Vier Tote und zwei Verwundete sind bisher das Resultat eines Angriffs einer bewaffneten Struktur in der ländlichen Region von Algeciras, die seit Jahrzehnten ein Schauplatz des bewaffneten Konfliktes ist. Aufgrund seiner geostrategischen Lage in den Bergen der östlichen Kordillere zwischen den Provinzen Huila und Caquetá gilt sie als Bastion der Guerilla. Andere Nachrichten sprechen von zwei Toten und mehreren verschwundenen Personen.
Nun gibt es laut Augenzeugenberichten einen vorläufigen Höhepunkt, als bewaffnete Personen in einem viertürigen Auto und auf Motorrädern am Donnerstagabend in den Ort Quebradón Sur eindrangen und gezielt das Feuer auf die Familie des ehemaligen Mitglied der FARC, Nencer Barrera alias „Cuajo“, eröffneten. Dieser war Mitglied der mobilen Kolonne Teófilo Forero, aus der es wiederholt Übertritte zu den sich neu bewaffneten Strukturen gibt.
Noch sind die Meldungen unübersichtlich, aber bisher geht man bei einem Teil der Toten von Familienmitgliedern des ehemaligen FARC-Kämpfers aus. Seit einiger Zeit gibt es in der ländlichen Region Vertreibungen und Morde an ehemaligen Mitgliedern FARC, weil diese durch Entwaffnung und Mitarbeit zur Aufarbeitung des Konfliktes, aber auch durch ihre Friedensprojekte vor Ort als Verräter der neuen FARC-EP gelten, die den bewaffneten Kampf fortführen will.
Allen Anschein nach steht der Angriff auch im Zusammenhang mit der Festnahme von alias „Hermes Suárez“, dem derzeitigen Anführer einer bewaffneten Struktur der FARC-EP, Zweites Marquetalia, die sich Einheit Óscar Mondragón nennt. Diese war in der zurückliegenden Zeit für viele Angriffe bekannt. Mit alias „Hermes“ verliert die Guerilla eine Person mit langjähriger Erfahrung in der Guerilla, denn vor dem Friedensprozess war er Teil der mobilen Kolonne Teófilo Forero und in der Kompanie Ayiber González aktiv.
Aber die Neuformierung der Guerilla ist nicht nur mit Gewalt verbunden, mit der die territoriale Kontrolle wiederhergestellt werden soll.

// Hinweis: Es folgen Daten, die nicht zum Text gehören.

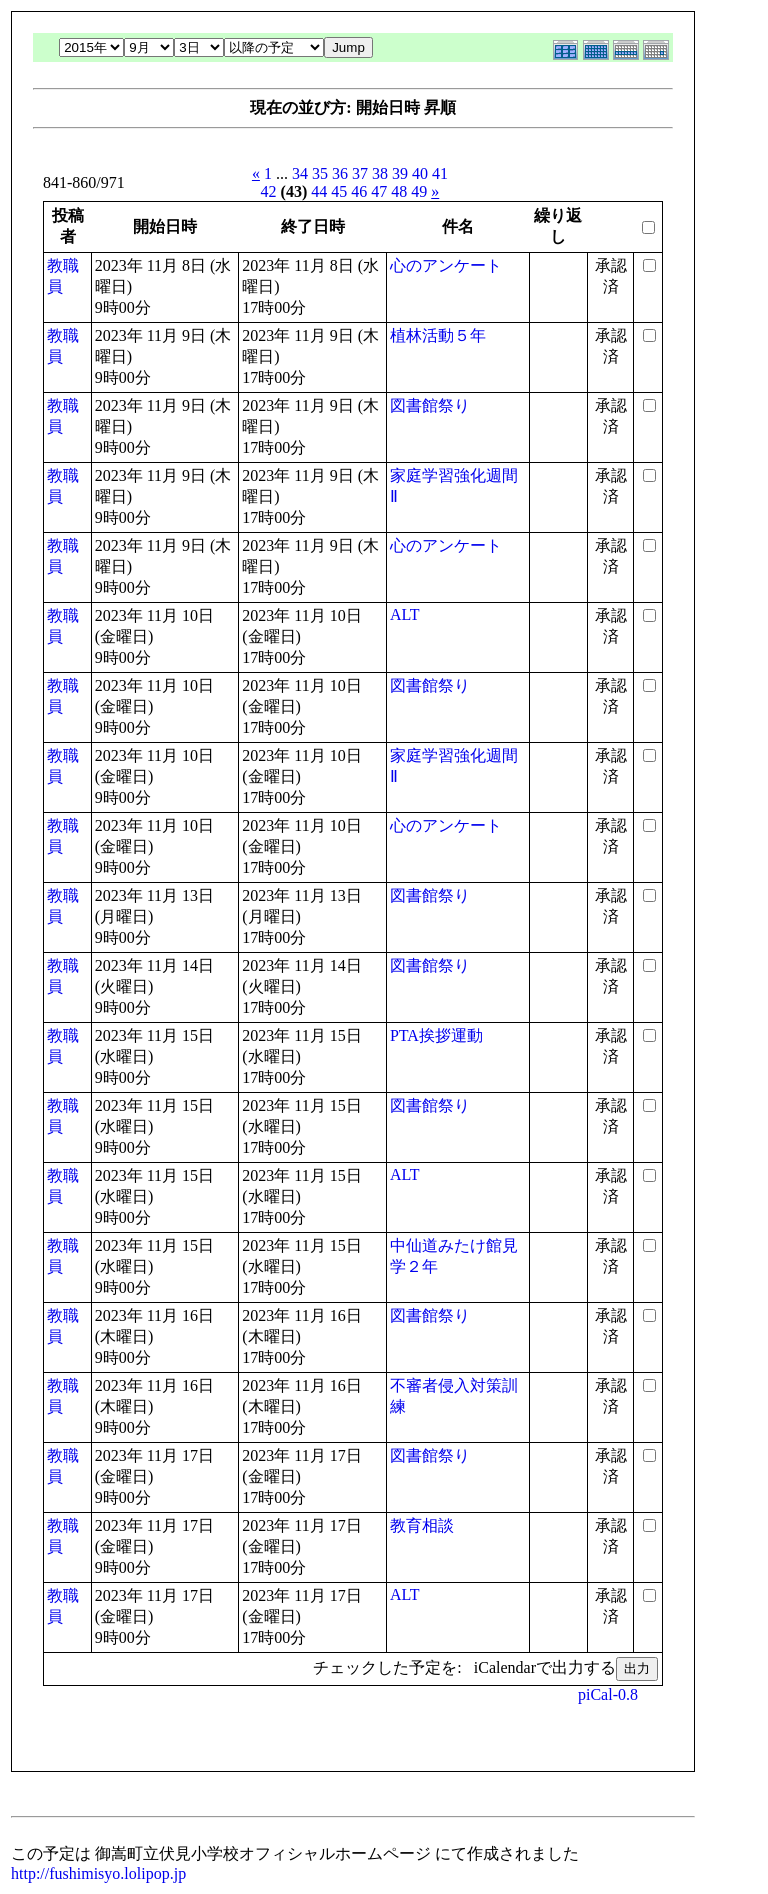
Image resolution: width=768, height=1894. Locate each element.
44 (319, 191)
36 (340, 173)
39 (400, 173)
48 (399, 191)
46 (359, 191)
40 (420, 173)
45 (339, 191)
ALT (405, 614)
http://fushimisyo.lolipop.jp (98, 1873)
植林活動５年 (438, 335)
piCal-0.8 (608, 1694)
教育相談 (422, 1525)
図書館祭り (430, 405)
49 (419, 191)
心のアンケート (446, 265)
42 (269, 191)
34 (300, 173)
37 (360, 173)
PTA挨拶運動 (436, 1035)
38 (380, 173)
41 (440, 173)
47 (379, 191)
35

Auch unübersichtlich ist der Formierungsprozess an sich, denn in den zurückliegenden Jahren gab es auch Flugblätter der Einheit Manuel Marulanda Vélez. Noch ist also nicht ganz klar, wer die Verursacher sind, wie die Guerilla aufgebaut ist und vor allem zu welcher FARC-EP sie gehören, die sich in zwei derzeitige Linien gespalten hat.
Zudem zeigt der Fall, wie ernst die Bedrohung für sich im Wiedereingliederungsprozess befindlichen ehemaligen FARC-Mitglieder ist, die von der „neuen“ FARC-EP als Verräter angesehen werden. Besonders Algeciras steht für den Konflikt unter den ehemaligen Gesinnungsbrüdern, weil hier die mobile Kolonne Teófilo Forero als Eliteeinheit sehr stark war und es nun auf beiden Seiten Kämpfer für den Frieden oder Kämpfer mit der Waffe gibt.